Después de que el personal médico volviera a tumbarlo, lo arroparon, le ajustaron la cánula y comprobaron que estaba bien conectado a las máquinas. Cuando se apartaron, Ben volvió a mirarme a los ojos y esta vez había más consciencia en ellos que antes.

Y yo le sonreí, porque eso era lo que más deseaba de él, una sonrisa. Era lo último que había visto en su cara antes de que se fuera solo en el bosque y quería volver a verla. Pero mi sonrisa no fue correspondida; sus ojos se apartaron de nuevo, los párpados se cerraron sobre las lágrimas que seguían cayendo y giró la cabeza hacia el otro lado, el opuesto adonde yo estaba.

Y me quedé pensativa: no sabía si eso era porque estaba agotado y todavía peligrosamente enfermo o porque había cosas en el fondo de sus ojos que no quería que yo viera.

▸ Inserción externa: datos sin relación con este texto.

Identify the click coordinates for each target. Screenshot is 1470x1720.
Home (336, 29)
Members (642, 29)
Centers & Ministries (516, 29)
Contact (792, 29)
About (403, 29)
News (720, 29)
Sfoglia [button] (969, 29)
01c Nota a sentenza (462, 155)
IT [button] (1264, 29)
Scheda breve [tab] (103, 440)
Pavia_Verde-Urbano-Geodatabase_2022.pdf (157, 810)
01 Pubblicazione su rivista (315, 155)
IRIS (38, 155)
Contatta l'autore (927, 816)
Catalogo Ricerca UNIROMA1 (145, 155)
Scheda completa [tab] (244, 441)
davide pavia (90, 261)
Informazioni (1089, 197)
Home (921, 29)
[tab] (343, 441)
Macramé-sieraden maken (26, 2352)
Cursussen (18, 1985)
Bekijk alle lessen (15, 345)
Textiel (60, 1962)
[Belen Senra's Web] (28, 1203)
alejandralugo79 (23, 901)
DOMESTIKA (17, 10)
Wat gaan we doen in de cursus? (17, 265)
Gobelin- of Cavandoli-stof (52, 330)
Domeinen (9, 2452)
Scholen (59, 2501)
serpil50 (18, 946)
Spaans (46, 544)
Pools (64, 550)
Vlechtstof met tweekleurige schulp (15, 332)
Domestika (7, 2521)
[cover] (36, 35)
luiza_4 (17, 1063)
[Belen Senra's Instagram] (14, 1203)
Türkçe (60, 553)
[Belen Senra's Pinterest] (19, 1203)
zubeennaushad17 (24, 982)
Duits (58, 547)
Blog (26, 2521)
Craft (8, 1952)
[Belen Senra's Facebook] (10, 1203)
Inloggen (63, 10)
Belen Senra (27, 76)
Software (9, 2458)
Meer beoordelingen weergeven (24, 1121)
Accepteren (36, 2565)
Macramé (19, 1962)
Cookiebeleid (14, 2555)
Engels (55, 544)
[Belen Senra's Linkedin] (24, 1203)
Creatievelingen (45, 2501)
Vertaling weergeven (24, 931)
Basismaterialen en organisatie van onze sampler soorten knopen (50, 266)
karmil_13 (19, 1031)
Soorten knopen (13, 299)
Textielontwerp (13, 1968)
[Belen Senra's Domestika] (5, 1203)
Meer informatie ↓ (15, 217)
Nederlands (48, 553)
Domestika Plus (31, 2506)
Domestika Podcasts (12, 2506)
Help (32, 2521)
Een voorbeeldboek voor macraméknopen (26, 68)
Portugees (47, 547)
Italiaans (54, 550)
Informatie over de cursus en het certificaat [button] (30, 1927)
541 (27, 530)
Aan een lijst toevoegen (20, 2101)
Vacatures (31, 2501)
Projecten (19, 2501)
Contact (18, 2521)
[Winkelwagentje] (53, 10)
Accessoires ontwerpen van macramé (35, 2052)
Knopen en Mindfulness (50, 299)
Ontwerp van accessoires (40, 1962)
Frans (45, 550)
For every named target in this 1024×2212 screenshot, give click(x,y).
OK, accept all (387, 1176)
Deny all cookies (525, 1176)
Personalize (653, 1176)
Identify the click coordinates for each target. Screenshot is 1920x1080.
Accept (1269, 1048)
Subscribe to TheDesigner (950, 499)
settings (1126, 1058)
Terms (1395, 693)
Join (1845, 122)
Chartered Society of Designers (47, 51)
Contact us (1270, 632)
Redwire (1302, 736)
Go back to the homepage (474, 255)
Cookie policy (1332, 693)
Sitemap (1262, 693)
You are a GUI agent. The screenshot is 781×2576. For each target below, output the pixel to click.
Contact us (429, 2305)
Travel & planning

Para mí fue un reencuentro hermoso. Lo fue. La sensación de Ben en mis brazos fue todo lo que había soñado durante el tiempo que había estado lejos de él. Pero lo demás: su desesperada condición física, el dolor que estaba enterrado profunda y silenciosamente en su interior y la forma en que evitaba mi mirada… No lo puedo negar, se supone que esto es una crónica fiel, después de todo… Me dio miedo, y mucho.

¿Quiere una catarsis? Yo también. Pero no la hubo. Lo siento.